» EXTRACT TO READ:
================================

Carl Christian Berner (20 November 1841 – 25 May 1918) was a Norwegian politician for the Liberal Party. He was  member of the Council of State Division in Stockholm 1891–92, and Norwegian Minister of Education and Church Affairs 1892–93.

Background
Berner was born in Oslo, Norway. He was the son of Oluf Steen Julius Berner (1809–55) and Marie Louise Falkenberg (1816–41). He  studied science and mathematics before he started working as a teacher at several different schools in Oslo. Berner studied at the  Royal Frederick University  (now University of Oslo) where he earned his  cand.philol. in 1861. In 1874 he was appointed director of the newly established polytechnical school of Bergen; a position he held until 1891.

Political career
In Bergen he started his political career and in 1883 he was elected to the county council. In 1885 he was elected as a member of the Norwegian Parliament. He had a brilliant career in the Parliament, and in his second period he was appointed President of the lower house (Odelsting). As the President of the Odelsting, he was central in the conflict leading to Prime Minister Emil Stangs stepping down from office. In 1891 he stepped up as Minister of Education and Church Affairs under the government of Johannes Steen. Between 1895–03, Berner represented Bergen as a member of Parliament, and between 1903-1909 he represented Sarpsborg. He was appointed President of the Norwegian parliament in 1898—a position he held until 1908. He played an important role in the dissolution of the union between Norway and Sweden in 1905. In 1909, Berner did not get elected to Parliament from the district of Nedre Romerike. He gradually stepped down from his political offices, though he did hold several administrative and representative offices. In 1884 he was a co-founder of the Norwegian Association for Women's Rights.

================================

» DATA BLOCK:
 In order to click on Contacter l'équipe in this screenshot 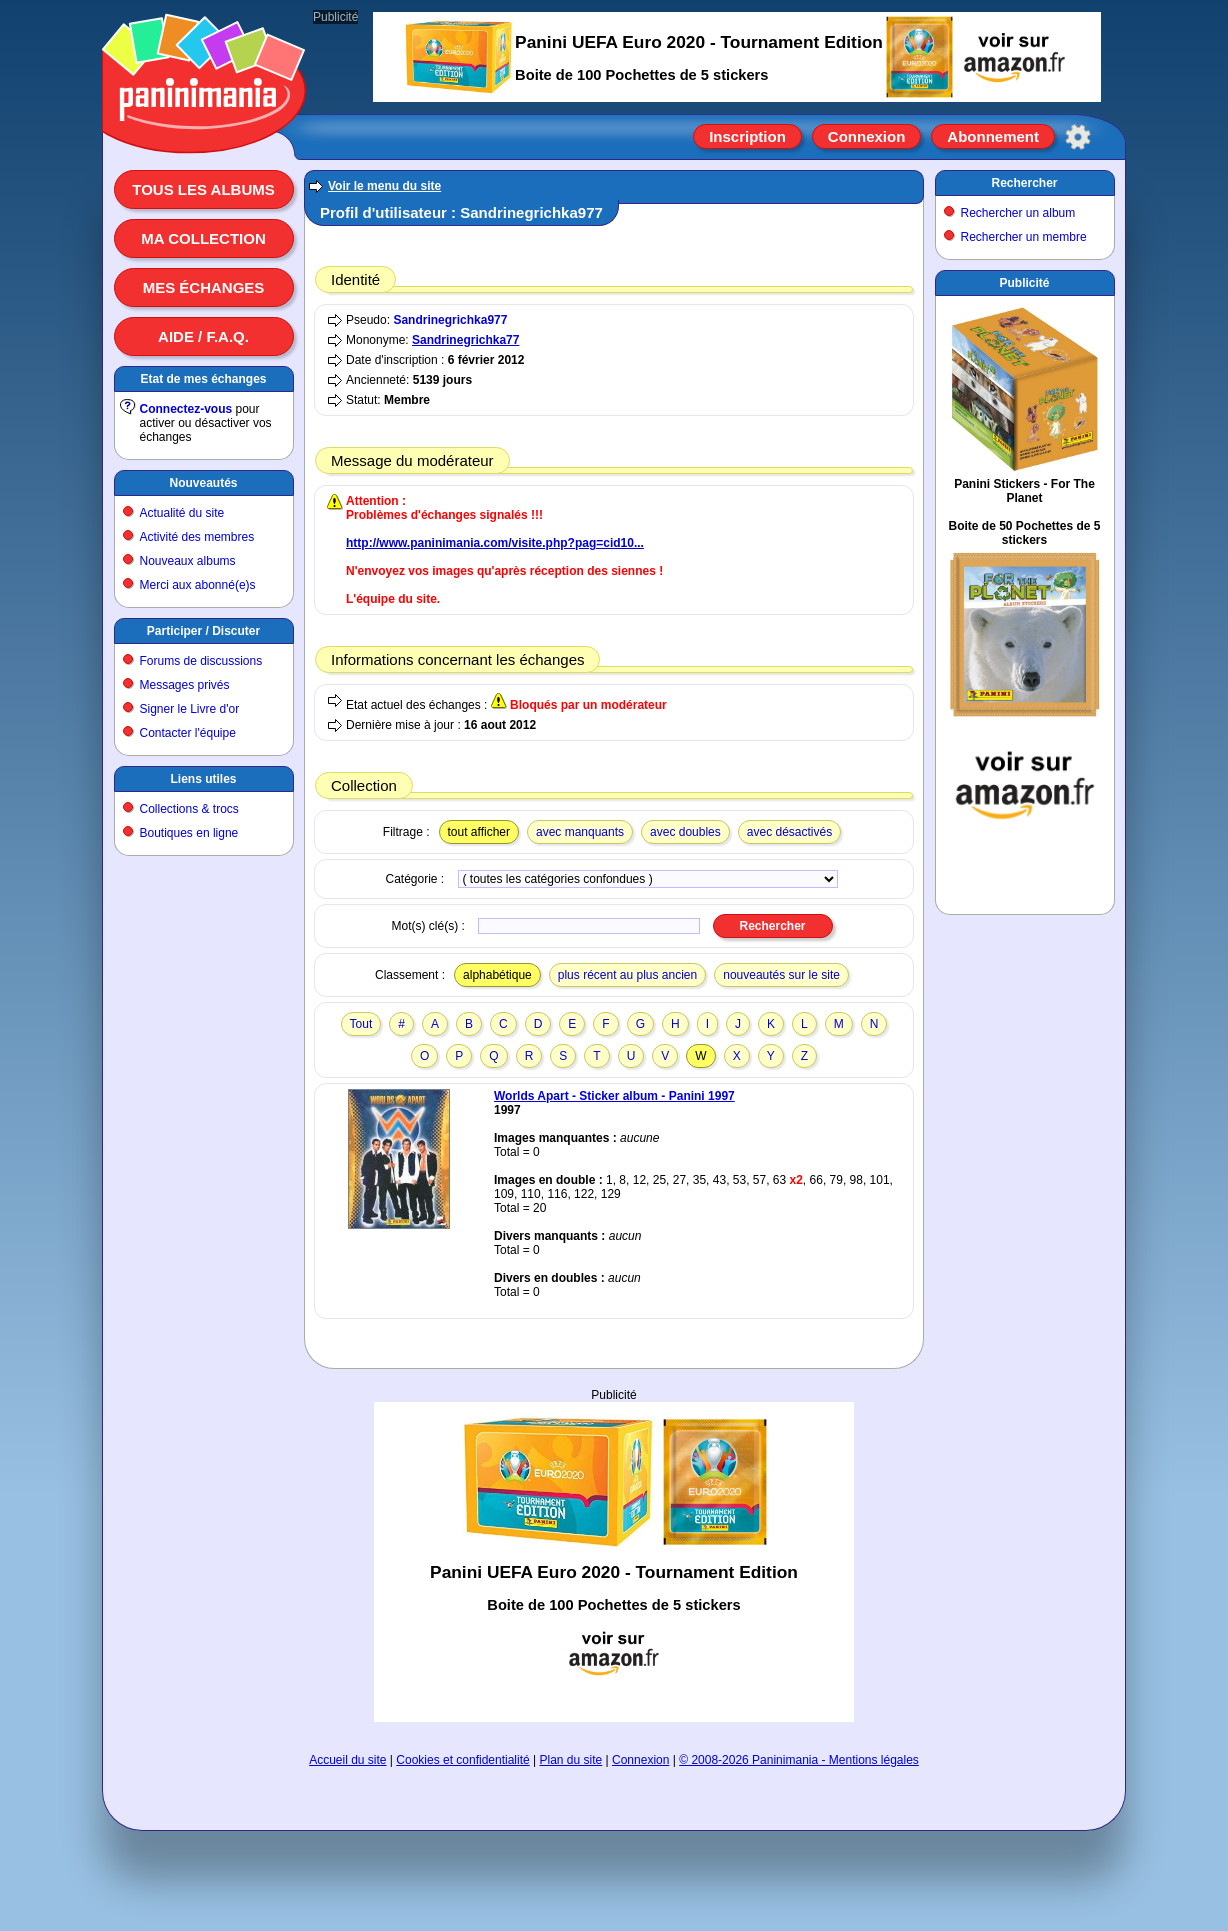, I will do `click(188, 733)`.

================================

» ACTIONS TO TAKE:
- 1) Reproduce the passage of the Berner biography word for word, starting with "Carl Christian Berner" and going on through "Church Affairs 1892–93.".
- 2) According to the Berner biography, which organization did he help found in 1884?

» SOLUTIONS TO EACH TASK:
- 1)
Carl Christian Berner (20 November 1841 – 25 May 1918) was a Norwegian politician for the Liberal Party. He was  member of the Council of State Division in Stockholm 1891–92, and Norwegian Minister of Education and Church Affairs 1892–93.

- 2) The Norwegian Association for Women's Rights.